During this randomized, parallel, open-label study, patients with T1D were randomized (1:1) to receive BIF once weekly or degludec once daily over the 26-week treatment period. Both groups were titrated to a fasting glucose level of 80–100 mg/dL. The primary end point was HbA1c change from baseline to week 26 (noninferiority margin, 0.4%). Secondary end points included percent time in range (TIR) (70–180 mg/dL), continuous glucose monitoring (CGM) fasting glucose (FG) level, and rate of hypoglycemia.

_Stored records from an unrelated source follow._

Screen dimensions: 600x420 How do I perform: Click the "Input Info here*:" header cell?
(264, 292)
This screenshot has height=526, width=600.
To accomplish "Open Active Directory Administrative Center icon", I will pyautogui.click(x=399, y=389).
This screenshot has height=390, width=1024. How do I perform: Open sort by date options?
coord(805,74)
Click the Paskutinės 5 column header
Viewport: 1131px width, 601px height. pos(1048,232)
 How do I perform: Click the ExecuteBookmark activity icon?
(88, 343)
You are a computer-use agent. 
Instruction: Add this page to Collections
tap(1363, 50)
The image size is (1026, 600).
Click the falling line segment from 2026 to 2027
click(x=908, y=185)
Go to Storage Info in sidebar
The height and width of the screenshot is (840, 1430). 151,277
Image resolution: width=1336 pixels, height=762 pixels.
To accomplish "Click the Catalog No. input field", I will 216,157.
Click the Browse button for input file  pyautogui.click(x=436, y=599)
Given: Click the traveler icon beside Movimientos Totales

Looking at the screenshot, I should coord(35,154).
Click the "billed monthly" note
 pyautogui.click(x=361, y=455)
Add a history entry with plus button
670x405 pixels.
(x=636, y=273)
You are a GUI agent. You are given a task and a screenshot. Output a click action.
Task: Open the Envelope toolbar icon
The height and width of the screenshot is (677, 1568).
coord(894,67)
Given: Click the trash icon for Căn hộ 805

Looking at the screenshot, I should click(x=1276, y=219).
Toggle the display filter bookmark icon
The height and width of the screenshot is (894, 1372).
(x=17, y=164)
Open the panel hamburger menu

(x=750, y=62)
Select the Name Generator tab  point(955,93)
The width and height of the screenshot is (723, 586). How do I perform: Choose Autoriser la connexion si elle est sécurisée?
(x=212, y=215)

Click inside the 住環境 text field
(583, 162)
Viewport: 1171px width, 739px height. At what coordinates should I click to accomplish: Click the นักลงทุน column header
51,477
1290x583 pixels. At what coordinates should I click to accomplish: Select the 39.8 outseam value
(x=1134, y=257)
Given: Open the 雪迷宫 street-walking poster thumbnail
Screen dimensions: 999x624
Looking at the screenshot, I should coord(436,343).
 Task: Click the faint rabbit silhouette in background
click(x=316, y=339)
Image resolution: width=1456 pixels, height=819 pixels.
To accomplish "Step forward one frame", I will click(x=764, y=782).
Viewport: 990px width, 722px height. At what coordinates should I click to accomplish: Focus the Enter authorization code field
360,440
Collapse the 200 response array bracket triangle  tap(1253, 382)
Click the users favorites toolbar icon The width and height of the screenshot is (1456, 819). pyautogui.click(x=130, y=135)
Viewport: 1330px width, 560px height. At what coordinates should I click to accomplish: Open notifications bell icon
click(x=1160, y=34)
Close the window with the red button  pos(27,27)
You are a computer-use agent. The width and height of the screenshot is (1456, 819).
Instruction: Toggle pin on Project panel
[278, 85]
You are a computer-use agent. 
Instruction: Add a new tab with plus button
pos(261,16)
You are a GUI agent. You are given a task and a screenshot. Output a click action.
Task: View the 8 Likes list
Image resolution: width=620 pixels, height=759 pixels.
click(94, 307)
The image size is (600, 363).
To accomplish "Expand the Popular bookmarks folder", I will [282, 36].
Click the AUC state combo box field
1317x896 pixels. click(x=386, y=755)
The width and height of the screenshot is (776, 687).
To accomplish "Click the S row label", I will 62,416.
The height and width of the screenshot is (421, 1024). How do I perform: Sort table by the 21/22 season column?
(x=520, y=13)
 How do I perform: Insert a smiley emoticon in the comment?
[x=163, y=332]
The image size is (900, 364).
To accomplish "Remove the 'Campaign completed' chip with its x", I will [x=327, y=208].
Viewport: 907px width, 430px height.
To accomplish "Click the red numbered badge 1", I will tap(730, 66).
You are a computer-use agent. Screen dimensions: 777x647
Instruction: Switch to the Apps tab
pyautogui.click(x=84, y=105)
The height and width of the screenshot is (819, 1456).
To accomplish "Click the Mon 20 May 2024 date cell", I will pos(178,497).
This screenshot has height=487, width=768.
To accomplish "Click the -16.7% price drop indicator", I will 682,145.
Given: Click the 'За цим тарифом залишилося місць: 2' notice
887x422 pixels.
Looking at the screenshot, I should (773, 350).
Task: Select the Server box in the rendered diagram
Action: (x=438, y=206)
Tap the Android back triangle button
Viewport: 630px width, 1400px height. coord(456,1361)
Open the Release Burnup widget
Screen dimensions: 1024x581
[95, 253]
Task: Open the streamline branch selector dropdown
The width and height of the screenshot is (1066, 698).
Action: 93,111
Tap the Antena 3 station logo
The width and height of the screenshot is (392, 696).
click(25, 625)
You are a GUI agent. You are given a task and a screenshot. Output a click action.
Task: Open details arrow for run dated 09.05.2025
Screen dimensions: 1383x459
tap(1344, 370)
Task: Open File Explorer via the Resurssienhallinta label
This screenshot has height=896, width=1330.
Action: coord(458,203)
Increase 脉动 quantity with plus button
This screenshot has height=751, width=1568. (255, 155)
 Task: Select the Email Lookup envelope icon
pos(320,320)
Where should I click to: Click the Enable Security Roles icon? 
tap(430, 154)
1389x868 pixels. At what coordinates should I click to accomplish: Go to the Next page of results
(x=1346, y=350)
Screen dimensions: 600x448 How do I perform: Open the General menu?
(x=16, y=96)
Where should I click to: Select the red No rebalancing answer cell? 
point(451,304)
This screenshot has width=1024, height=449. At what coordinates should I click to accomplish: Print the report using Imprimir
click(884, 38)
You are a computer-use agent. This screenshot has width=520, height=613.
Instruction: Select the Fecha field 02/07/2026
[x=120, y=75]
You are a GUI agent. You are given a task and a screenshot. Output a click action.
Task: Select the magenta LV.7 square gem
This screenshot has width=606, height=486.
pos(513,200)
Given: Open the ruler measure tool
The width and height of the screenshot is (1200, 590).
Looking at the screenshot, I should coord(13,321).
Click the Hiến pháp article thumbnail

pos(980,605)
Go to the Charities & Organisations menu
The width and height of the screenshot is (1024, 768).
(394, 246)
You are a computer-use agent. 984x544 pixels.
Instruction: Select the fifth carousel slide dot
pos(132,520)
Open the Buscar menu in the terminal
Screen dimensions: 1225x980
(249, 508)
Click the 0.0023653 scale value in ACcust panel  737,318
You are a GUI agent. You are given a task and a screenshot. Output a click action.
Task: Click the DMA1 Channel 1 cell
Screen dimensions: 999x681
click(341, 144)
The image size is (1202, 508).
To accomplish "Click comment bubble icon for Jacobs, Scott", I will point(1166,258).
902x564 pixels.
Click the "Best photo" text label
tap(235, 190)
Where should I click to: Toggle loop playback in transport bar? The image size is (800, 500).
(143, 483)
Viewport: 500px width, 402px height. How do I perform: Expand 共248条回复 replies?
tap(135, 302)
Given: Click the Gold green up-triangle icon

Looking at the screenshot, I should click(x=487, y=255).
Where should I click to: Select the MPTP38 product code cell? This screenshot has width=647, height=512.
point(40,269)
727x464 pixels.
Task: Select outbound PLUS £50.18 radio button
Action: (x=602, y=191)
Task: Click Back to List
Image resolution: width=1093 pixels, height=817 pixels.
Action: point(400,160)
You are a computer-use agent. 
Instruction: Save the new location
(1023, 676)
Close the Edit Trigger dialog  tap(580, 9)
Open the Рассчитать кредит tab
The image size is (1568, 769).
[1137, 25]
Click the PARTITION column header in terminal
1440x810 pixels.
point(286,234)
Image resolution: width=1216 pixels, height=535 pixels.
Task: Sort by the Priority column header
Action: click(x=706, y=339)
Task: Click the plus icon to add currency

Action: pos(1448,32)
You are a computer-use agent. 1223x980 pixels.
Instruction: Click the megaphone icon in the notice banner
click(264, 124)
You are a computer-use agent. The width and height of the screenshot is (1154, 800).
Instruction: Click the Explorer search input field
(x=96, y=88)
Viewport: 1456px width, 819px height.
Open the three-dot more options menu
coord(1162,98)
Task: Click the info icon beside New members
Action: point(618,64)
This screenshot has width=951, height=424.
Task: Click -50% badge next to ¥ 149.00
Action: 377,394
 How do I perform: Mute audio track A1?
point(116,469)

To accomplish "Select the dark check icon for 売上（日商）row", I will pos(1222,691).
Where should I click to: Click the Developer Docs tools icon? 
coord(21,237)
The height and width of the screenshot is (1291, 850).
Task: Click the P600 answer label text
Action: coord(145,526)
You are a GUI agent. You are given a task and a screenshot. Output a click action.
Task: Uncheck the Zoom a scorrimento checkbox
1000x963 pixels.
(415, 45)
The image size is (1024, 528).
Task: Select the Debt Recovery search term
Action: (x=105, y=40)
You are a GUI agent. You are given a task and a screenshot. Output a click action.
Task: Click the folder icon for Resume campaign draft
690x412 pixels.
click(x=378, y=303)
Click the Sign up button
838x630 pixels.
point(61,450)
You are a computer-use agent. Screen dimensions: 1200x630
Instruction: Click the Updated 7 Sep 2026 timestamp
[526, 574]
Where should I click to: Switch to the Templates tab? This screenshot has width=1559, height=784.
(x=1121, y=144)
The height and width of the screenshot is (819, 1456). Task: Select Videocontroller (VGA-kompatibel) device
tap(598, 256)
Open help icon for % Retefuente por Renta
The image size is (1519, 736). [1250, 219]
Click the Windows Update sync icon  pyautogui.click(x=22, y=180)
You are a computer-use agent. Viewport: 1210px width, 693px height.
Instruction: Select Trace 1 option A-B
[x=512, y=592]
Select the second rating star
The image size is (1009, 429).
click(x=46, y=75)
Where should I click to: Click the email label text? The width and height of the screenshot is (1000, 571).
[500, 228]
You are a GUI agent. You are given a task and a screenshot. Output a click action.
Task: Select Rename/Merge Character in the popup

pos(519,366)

After 26 weeks, patients receiving BIF had noninferior HbA1c change from baseline versus those receiving degludec, with a statistically significant treatment difference of 0.17% (90% CI 0.01, 0.32; P = 0.07) favoring the comparator. Percent TIR was similar for patients in the BIF (56.1%) and degludec (58.9%; P = 0.112) groups at week 26. FG values were significantly higher for patients receiving BIF (158.8 mg/dL) versus degludec (143.2 mg/dL; P = 0.003). Rates of CGM-derived hypoglycemia were not statistically significantly different for BIF and degludec over 24 h for level 1 (P = 0.960) or level 2 (P = 0.517) hypoglycemia during the treatment period. Occurrence of serious adverse events was similar between the BIF and degludec groups.


Once-weekly BIF demonstrated noninferior glycemic control to once-daily degludec (treatment difference: 0.17% favoring degludec) and no difference in hypoglycemia or other safety findings in patients with T1D.